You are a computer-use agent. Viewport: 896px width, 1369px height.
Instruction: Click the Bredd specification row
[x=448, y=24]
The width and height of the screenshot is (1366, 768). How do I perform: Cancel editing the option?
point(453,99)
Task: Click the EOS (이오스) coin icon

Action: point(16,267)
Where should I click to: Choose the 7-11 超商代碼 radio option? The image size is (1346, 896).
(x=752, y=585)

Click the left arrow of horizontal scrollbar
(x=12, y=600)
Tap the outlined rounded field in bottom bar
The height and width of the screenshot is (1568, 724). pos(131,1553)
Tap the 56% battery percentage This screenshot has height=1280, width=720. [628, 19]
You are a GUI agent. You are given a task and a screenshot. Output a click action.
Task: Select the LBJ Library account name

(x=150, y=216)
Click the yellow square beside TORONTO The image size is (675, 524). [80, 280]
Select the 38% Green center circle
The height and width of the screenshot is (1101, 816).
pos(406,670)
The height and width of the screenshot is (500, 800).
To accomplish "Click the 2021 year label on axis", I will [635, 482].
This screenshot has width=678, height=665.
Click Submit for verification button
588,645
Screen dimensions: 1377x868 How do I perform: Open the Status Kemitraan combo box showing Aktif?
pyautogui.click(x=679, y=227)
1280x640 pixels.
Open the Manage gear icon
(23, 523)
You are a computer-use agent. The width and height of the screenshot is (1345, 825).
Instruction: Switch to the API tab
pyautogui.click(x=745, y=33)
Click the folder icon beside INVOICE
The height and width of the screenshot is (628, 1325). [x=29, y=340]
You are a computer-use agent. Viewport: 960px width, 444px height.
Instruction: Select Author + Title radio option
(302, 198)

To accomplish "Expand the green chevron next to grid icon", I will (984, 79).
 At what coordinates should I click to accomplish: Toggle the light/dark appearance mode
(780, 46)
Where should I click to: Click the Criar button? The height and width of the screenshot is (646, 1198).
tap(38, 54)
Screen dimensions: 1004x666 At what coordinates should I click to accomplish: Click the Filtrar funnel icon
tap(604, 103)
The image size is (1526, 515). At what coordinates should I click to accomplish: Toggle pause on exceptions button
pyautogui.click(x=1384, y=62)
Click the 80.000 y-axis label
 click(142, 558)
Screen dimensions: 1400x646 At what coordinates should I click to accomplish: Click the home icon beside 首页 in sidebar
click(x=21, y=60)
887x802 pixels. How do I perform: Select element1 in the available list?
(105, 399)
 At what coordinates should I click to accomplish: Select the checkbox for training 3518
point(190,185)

__Problem statement__: Respond with the lines above, from the one that holds "Screen dimensions: 1400x646" to the end of the listing, each repeated exactly, and with no other material.

__Answer section__:
Screen dimensions: 1400x646 At what coordinates should I click to accomplish: Click the home icon beside 首页 in sidebar
click(x=21, y=60)
887x802 pixels. How do I perform: Select element1 in the available list?
(105, 399)
 At what coordinates should I click to accomplish: Select the checkbox for training 3518
point(190,185)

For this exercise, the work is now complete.